The church can teach that liberty must be ordered without claiming the state’s office. The church can declare that rulers are accountable to God without giving the magistrate the keys of the kingdom.
This article is not intended to replace, summarize, or correct the PCA’s ongoing study of Christian Nationalism. That work deserves careful attention on its own terms, especially because it addresses constitutional and confessional questions for Presbyterian officers and courts. My purpose here is more modest. I am trying to tie together some observations that came to mind after listening to Michael Horton’s recent conversation with Miles Smith and Darryl Hart on the question, “Was America Founded as a Christian Nation?”

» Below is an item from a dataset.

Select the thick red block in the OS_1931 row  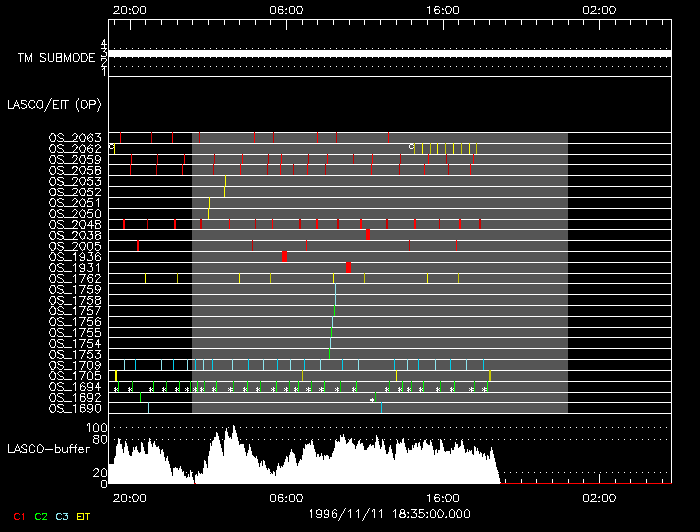[x=348, y=267]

That conversation helped clarify something I have been trying to articulate in our current debates about Christian Nationalism, the civil magistrate, the American revision of the Westminster Standards, and the meaning of political liberty. My comments here are not offered as the definitive way Christians must view the state. They are simply my own attempt to think confessionally, historically, and prudentially about the world we actually inhabit.
The difficulty, as I see it, is not merely that Protestant views no longer dominate the public square. It is also that the very structures of local community have weakened so dramatically that the church is often expected to replace what has disappeared. The church is now pressured to become the local community, the family substitute, the public square, the political refuge, the counseling center, the civic association, the moral academy, and, at times, the policy voice for the state. That creates a real burden on the church and a real confusion about the church’s institutional mission.
The church must speak to rulers, citizens, families, and nations. She must teach the whole counsel of God. But the church is not the state, and she is not a substitute civil order. She has her own officers, ordinances, mission, and spiritual authority. The question, then, is how the church can teach the moral claims of Christ upon public life without confusing her spiritual mission with the work of the civil magistrate.
Two Kinds of Liberty
One of the problems in our debates is that we often speak of “liberty” as if it were one simple thing. Yuval Levin’s contrast between Edmund Burke and Thomas Paine is helpful here. Both men were concerned with liberty, rights, and political reform, but they located liberty in very different moral and institutional worlds.
Paine represents a more abstract and revolutionary vision of liberty. In that view, liberty tends to be understood as emancipation from inherited authority, custom, religious obligation, and older institutions. The French Revolution becomes, for Paine, an opportunity to remake society on rational principles. Burke, by contrast, represents ordered liberty. Liberty is not created by severing ourselves from inheritance, custom, law, religion, family, and local institutions. It is preserved through them. Reform is necessary, but reform must be organic, attentive to history, and respectful of the institutions that make freedom possible.
That distinction matters because the Anglo-American world was not simply “the Enlightenment” in the French revolutionary sense. There was a more moderate, Protestant, institutional form of Enlightenment in Britain and America that was not trying to abolish religion from public life. It assumed that liberty needed moral formation, and that moral formation came through institutions that preceded the state: churches, families, schools, local communities, associations, courts, and habits of public life.
This is one reason the current debate can become confused. If liberty means the unconstrained liberty of Paine and the French Revolution, then Christians should be profoundly critical of it. But if we are speaking instead of ordered liberty, constitutional restraint, religious liberty, due process, institutional pluralism, and the moral formation required for self-government, then we are speaking of something much closer to the Anglo-American tradition that shaped American Presbyterianism.
To reject revolutionary liberalism is not necessarily to reject ordered liberty. To defend ordered liberty is not necessarily to embrace secular neutrality.
Protestant Institutionalism
This is where Miles Smith’s account of early America is helpful. Smith argues that the early United States was neither simply secular nor simply Christendom in the older establishmentarian sense. At the federal level, and increasingly in the states, America moved toward disestablishment while remaining a recognizably Protestant public order. Protestant Christianity shaped education, public morality, law, civic rhetoric, diplomacy, and institutional life, but the republic was not thereby subordinated to the institutional church.